Complete the following.
**a)** In the Discworld reading thread, which book is scheduled for August?
**b)** Please continue the Discworld reading thread past its final post.

Selected text.

Hi all! This year some of us plan on reading the Death novels from Discworld (with hopes of continuing other collections in the following years).

The order of the books will be:

February - Mort
April - Reaper Man
June - Soul Music
August - Hogfather
October - Thief of Time

Any and all are welcome to join!

Jan 2, 3:06 pm

Hi, Rachel. I'm always glad to reread one of my favorite sub-series in Discworld, so I'll try to remember to join you here.

Jan 2, 3:41 pm

Thanks for setting up the thread. I’ll make sure to have a copy of Mort ready to start reading in February. I just hope life will let me actually read it as well.

Jan 2, 6:32 pm

I’ve added a space for these threads to the group wiki and announced it in the Group Announcements thread. Have fun!

Jan 2, 6:37 pm

I’ve starred this thread, hope to participate.

Jan 2, 7:01 pm

I'll have to go dig up Mort. One of the early scenes is referenced in The Fairy Godmother.

Jan 2, 7:24 pm

>1 The_Hibernator: YES! I just did a reread of reaper man and mort after reading the pratchett bio, but Id be glad to read them again! And Soul music was one of my first discworld books and I was hooked

Jan 2, 10:08 pm

Go on then; I could join in.

Jan 3, 4:57 pm

Glad to see the thread up, and looking forward to the books. Just ordered Mort for my Kindle, as my copy as gone walkabout.

Dataset content.
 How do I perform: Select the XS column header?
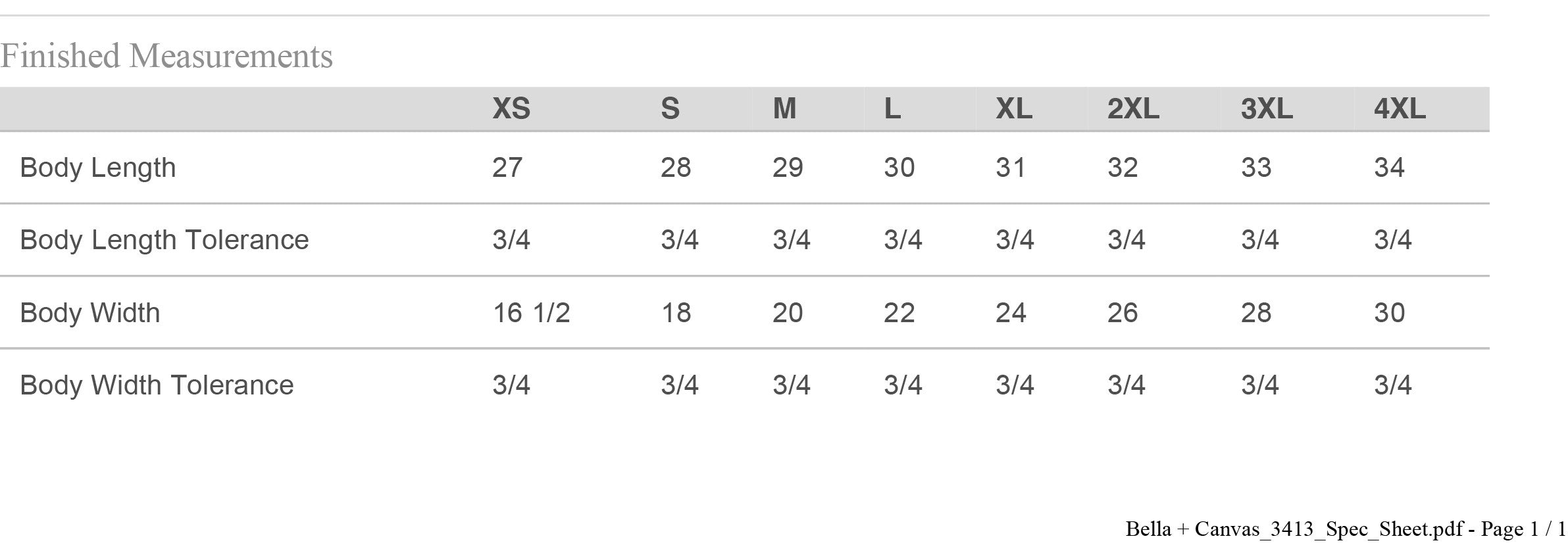pos(511,108)
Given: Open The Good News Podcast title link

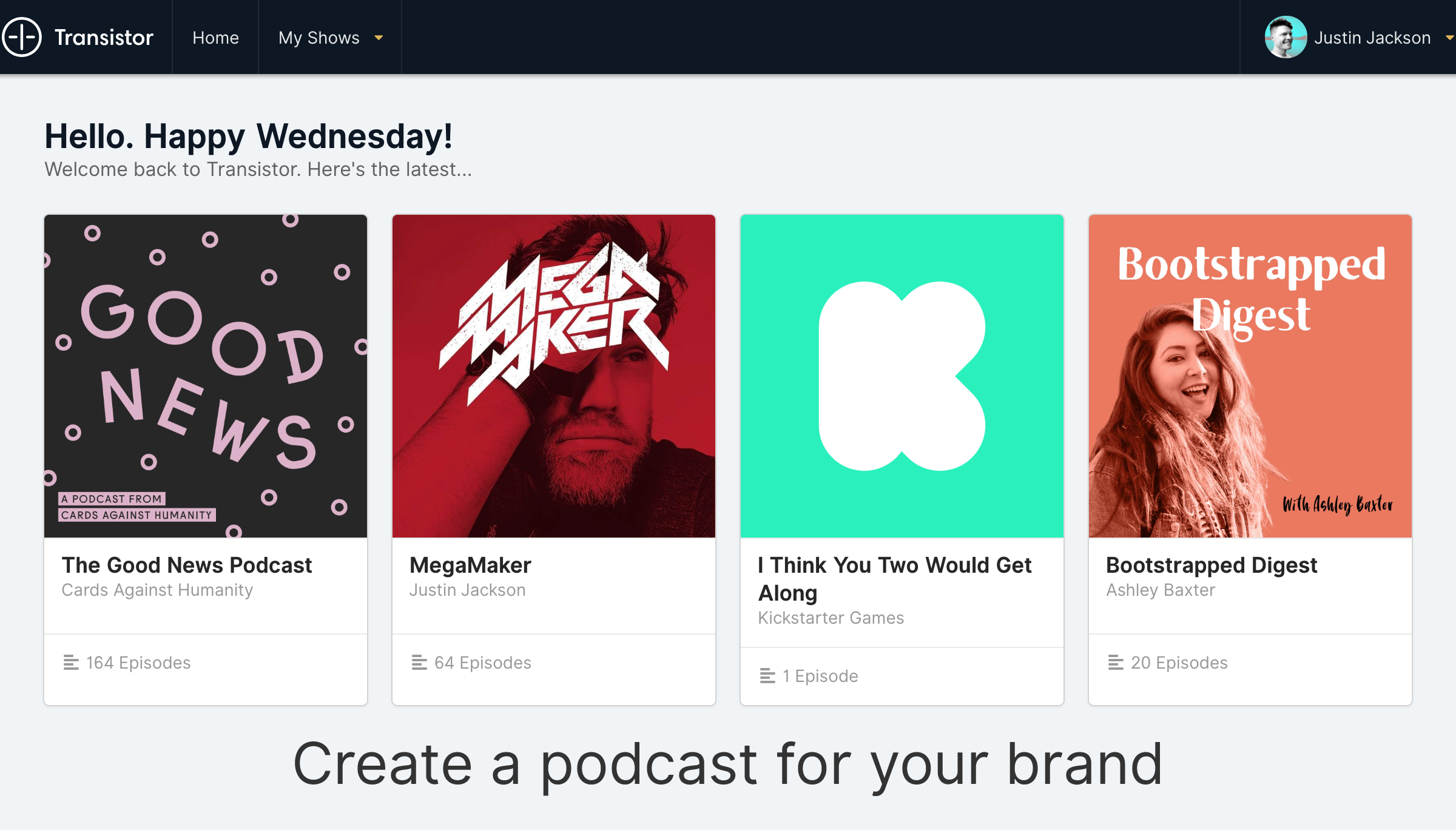Looking at the screenshot, I should (187, 565).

Answer list.
**a)** Hogfather

**b)**
Jan 3, 5:00 pm

my first introduction to DEATH was from Pratchetts novel the good omen written with Neil Gaiman. They each bring different parts to the book, but death is pratchetts for sure.

Jan 3, 5:51 pm

I am probably in. (I had been wondering which Discworld subseries to read in 2023. :D )

Editado: Jan 3, 7:58 pm

>1 The_Hibernator: I see you've spaced it so that we have a couple of months to read each book. For TIOLI purposes (if anyone else is doing the challenges), I'm going to assume that each book will fall in the month it is listed next to (so Mort would go into February's TIOLI, not into January's).

I usually slot my books into the TIOLI challenges at the end of the month so if you (ie anyone) do put a book into a challenge, please pop a note down here so I can share the read with you. Makes sense?

Jan 4, 7:17 am

>12 humouress: my intent is to read the book the month listed. I am a notoriously slow reader right now due to lack of time (3 kids and a job) and ADD. So I don't want my entire reading life to be taken over by Discworld.

Jan 4, 7:25 am

>13 The_Hibernator: Well, I'm not yer fastest reader either. I suppose I could make a case for two kids?

Jan 4, 8:09 am

>14 humouress: Two kids is enough to swallow your time!

Jan 30, 10:34 am

Here is someone else who wants to read along.
I'm looking forward to reacquainting myself with some of the books and also to new discoveries, as I haven't read them all yet.
I am looking forward to it.

Jan 31, 4:37 am

Ooh, that reminds me. I have two of the books but I need to get my hands on the others, including Mort.

Jan 31, 1:32 pm

Hi all, I have located my copy of Mort and I am looking forward to reading alone with you.

Fev 2, 8:28 pm

Thanks for the reminder, Rachel. I've been out of town since the 29th and just got home, so I'll pull Mort off my shelves for my next read.

Fev 5, 6:03 pm

I guess I have to be the person to pierce the veil? Surely someone else has devoured Mort with as much enthusiasm as I have?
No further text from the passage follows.